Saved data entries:
========
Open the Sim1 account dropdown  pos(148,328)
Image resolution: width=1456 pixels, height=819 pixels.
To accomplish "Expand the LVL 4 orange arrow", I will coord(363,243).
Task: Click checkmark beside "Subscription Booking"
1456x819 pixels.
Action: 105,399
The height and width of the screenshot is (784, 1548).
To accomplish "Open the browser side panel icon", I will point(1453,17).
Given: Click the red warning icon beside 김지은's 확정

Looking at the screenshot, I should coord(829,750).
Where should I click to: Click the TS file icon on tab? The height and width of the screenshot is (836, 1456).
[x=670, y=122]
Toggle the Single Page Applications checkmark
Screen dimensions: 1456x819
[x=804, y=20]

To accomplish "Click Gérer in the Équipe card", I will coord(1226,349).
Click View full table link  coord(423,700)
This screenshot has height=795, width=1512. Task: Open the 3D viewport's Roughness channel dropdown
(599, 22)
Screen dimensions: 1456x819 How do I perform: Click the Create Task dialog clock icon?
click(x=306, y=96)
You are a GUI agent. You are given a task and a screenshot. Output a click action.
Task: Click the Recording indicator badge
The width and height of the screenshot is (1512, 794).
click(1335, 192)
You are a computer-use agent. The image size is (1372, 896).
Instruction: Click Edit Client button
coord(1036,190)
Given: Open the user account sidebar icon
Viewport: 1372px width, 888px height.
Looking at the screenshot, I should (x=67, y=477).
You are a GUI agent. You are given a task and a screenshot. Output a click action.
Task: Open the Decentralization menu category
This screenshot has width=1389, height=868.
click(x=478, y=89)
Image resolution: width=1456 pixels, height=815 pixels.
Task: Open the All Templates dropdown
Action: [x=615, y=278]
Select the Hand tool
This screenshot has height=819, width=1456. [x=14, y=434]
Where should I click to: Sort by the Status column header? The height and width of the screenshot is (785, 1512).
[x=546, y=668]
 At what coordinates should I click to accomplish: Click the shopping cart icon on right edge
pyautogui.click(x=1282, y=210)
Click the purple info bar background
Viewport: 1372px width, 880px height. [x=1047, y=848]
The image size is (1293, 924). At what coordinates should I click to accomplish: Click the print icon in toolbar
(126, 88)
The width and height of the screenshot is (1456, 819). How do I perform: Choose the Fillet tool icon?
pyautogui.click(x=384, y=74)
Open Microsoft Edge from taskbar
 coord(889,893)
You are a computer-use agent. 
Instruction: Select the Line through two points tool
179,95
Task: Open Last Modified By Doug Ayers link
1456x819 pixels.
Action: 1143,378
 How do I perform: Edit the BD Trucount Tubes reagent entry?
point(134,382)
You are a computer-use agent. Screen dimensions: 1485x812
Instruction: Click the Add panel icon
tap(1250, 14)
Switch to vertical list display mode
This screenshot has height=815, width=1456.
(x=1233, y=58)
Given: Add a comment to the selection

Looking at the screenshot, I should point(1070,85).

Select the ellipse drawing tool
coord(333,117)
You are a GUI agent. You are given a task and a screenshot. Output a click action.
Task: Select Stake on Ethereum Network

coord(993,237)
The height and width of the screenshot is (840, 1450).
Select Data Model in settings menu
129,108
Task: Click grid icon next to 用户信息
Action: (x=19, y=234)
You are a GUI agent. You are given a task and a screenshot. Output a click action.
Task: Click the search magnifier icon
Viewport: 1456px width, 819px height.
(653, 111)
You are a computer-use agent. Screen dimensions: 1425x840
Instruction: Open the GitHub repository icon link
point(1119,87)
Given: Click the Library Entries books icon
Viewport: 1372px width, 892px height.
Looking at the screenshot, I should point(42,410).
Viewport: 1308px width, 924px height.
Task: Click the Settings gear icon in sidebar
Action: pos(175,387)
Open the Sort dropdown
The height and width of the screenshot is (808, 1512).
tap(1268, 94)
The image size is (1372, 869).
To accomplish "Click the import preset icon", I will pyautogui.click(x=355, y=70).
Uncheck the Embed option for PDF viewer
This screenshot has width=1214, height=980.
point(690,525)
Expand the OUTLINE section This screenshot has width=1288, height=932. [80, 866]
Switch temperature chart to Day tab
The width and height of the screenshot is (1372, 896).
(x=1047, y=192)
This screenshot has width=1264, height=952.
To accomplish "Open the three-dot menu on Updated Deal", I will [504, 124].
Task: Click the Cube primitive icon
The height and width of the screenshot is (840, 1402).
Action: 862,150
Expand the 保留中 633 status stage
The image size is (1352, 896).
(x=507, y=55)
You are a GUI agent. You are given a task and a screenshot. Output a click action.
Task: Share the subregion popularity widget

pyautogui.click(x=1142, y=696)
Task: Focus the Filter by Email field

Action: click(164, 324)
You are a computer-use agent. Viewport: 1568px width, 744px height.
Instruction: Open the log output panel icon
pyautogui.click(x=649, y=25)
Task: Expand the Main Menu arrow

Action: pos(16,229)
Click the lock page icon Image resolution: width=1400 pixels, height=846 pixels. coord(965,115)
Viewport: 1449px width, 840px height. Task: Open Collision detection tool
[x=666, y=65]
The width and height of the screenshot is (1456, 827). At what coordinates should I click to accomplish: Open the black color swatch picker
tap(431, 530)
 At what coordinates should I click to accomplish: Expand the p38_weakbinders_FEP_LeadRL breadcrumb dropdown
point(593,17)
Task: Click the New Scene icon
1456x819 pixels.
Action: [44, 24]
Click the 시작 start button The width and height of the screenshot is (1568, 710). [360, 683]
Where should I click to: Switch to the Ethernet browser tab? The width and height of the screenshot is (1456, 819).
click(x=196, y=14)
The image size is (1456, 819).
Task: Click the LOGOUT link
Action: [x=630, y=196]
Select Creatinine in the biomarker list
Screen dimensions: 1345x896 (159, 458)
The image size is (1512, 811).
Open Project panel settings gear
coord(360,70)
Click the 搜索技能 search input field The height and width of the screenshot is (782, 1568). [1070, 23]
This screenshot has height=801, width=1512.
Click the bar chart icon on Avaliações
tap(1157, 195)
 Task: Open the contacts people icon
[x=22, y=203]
========
**WHAT YOU ARE ASKED TO DO**
Every record shown above should be set down again exactly.

**RESPONSE TO THE TASK**
Open the Sim1 account dropdown  pos(148,328)
Image resolution: width=1456 pixels, height=819 pixels.
To accomplish "Expand the LVL 4 orange arrow", I will coord(363,243).
Task: Click checkmark beside "Subscription Booking"
1456x819 pixels.
Action: 105,399
The height and width of the screenshot is (784, 1548).
To accomplish "Open the browser side panel icon", I will point(1453,17).
Given: Click the red warning icon beside 김지은's 확정

Looking at the screenshot, I should coord(829,750).
Where should I click to: Click the TS file icon on tab? The height and width of the screenshot is (836, 1456).
[x=670, y=122]
Toggle the Single Page Applications checkmark
Screen dimensions: 1456x819
[x=804, y=20]

To accomplish "Click Gérer in the Équipe card", I will coord(1226,349).
Click View full table link  coord(423,700)
This screenshot has height=795, width=1512. Task: Open the 3D viewport's Roughness channel dropdown
(599, 22)
Screen dimensions: 1456x819 How do I perform: Click the Create Task dialog clock icon?
click(x=306, y=96)
You are a GUI agent. You are given a task and a screenshot. Output a click action.
Task: Click the Recording indicator badge
The width and height of the screenshot is (1512, 794).
click(1335, 192)
You are a computer-use agent. The image size is (1372, 896).
Instruction: Click Edit Client button
coord(1036,190)
Given: Open the user account sidebar icon
Viewport: 1372px width, 888px height.
Looking at the screenshot, I should (x=67, y=477).
You are a GUI agent. You are given a task and a screenshot. Output a click action.
Task: Open the Decentralization menu category
This screenshot has width=1389, height=868.
click(x=478, y=89)
Image resolution: width=1456 pixels, height=815 pixels.
Task: Open the All Templates dropdown
Action: [x=615, y=278]
Select the Hand tool
This screenshot has height=819, width=1456. [x=14, y=434]
Where should I click to: Sort by the Status column header? The height and width of the screenshot is (785, 1512).
[x=546, y=668]
 At what coordinates should I click to accomplish: Click the shopping cart icon on right edge
pyautogui.click(x=1282, y=210)
Click the purple info bar background
Viewport: 1372px width, 880px height. [x=1047, y=848]
The image size is (1293, 924). At what coordinates should I click to accomplish: Click the print icon in toolbar
(126, 88)
The width and height of the screenshot is (1456, 819). How do I perform: Choose the Fillet tool icon?
pyautogui.click(x=384, y=74)
Open Microsoft Edge from taskbar
 coord(889,893)
You are a computer-use agent. 
Instruction: Select the Line through two points tool
179,95
Task: Open Last Modified By Doug Ayers link
1456x819 pixels.
Action: 1143,378
 How do I perform: Edit the BD Trucount Tubes reagent entry?
point(134,382)
You are a computer-use agent. Screen dimensions: 1485x812
Instruction: Click the Add panel icon
tap(1250, 14)
Switch to vertical list display mode
This screenshot has height=815, width=1456.
(x=1233, y=58)
Given: Add a comment to the selection

Looking at the screenshot, I should point(1070,85).

Select the ellipse drawing tool
coord(333,117)
You are a GUI agent. You are given a task and a screenshot. Output a click action.
Task: Select Stake on Ethereum Network

coord(993,237)
The height and width of the screenshot is (840, 1450).
Select Data Model in settings menu
129,108
Task: Click grid icon next to 用户信息
Action: (x=19, y=234)
You are a GUI agent. You are given a task and a screenshot. Output a click action.
Task: Click the search magnifier icon
Viewport: 1456px width, 819px height.
(653, 111)
You are a computer-use agent. Screen dimensions: 1425x840
Instruction: Open the GitHub repository icon link
point(1119,87)
Given: Click the Library Entries books icon
Viewport: 1372px width, 892px height.
Looking at the screenshot, I should point(42,410).
Viewport: 1308px width, 924px height.
Task: Click the Settings gear icon in sidebar
Action: pos(175,387)
Open the Sort dropdown
The height and width of the screenshot is (808, 1512).
tap(1268, 94)
The image size is (1372, 869).
To accomplish "Click the import preset icon", I will pyautogui.click(x=355, y=70).
Uncheck the Embed option for PDF viewer
This screenshot has width=1214, height=980.
point(690,525)
Expand the OUTLINE section This screenshot has width=1288, height=932. [80, 866]
Switch temperature chart to Day tab
The width and height of the screenshot is (1372, 896).
(x=1047, y=192)
This screenshot has width=1264, height=952.
To accomplish "Open the three-dot menu on Updated Deal", I will [504, 124].
Task: Click the Cube primitive icon
The height and width of the screenshot is (840, 1402).
Action: 862,150
Expand the 保留中 633 status stage
The image size is (1352, 896).
(x=507, y=55)
You are a GUI agent. You are given a task and a screenshot. Output a click action.
Task: Share the subregion popularity widget

pyautogui.click(x=1142, y=696)
Task: Focus the Filter by Email field

Action: click(164, 324)
You are a computer-use agent. Viewport: 1568px width, 744px height.
Instruction: Open the log output panel icon
pyautogui.click(x=649, y=25)
Task: Expand the Main Menu arrow

Action: pos(16,229)
Click the lock page icon Image resolution: width=1400 pixels, height=846 pixels. coord(965,115)
Viewport: 1449px width, 840px height. Task: Open Collision detection tool
[x=666, y=65]
The width and height of the screenshot is (1456, 827). At what coordinates should I click to accomplish: Open the black color swatch picker
tap(431, 530)
 At what coordinates should I click to accomplish: Expand the p38_weakbinders_FEP_LeadRL breadcrumb dropdown
point(593,17)
Task: Click the New Scene icon
1456x819 pixels.
Action: [44, 24]
Click the 시작 start button The width and height of the screenshot is (1568, 710). [360, 683]
Where should I click to: Switch to the Ethernet browser tab? The width and height of the screenshot is (1456, 819).
click(x=196, y=14)
The image size is (1456, 819).
Task: Click the LOGOUT link
Action: [x=630, y=196]
Select Creatinine in the biomarker list
Screen dimensions: 1345x896 (159, 458)
The image size is (1512, 811).
Open Project panel settings gear
coord(360,70)
Click the 搜索技能 search input field The height and width of the screenshot is (782, 1568). [1070, 23]
This screenshot has height=801, width=1512.
Click the bar chart icon on Avaliações
tap(1157, 195)
 Task: Open the contacts people icon
[x=22, y=203]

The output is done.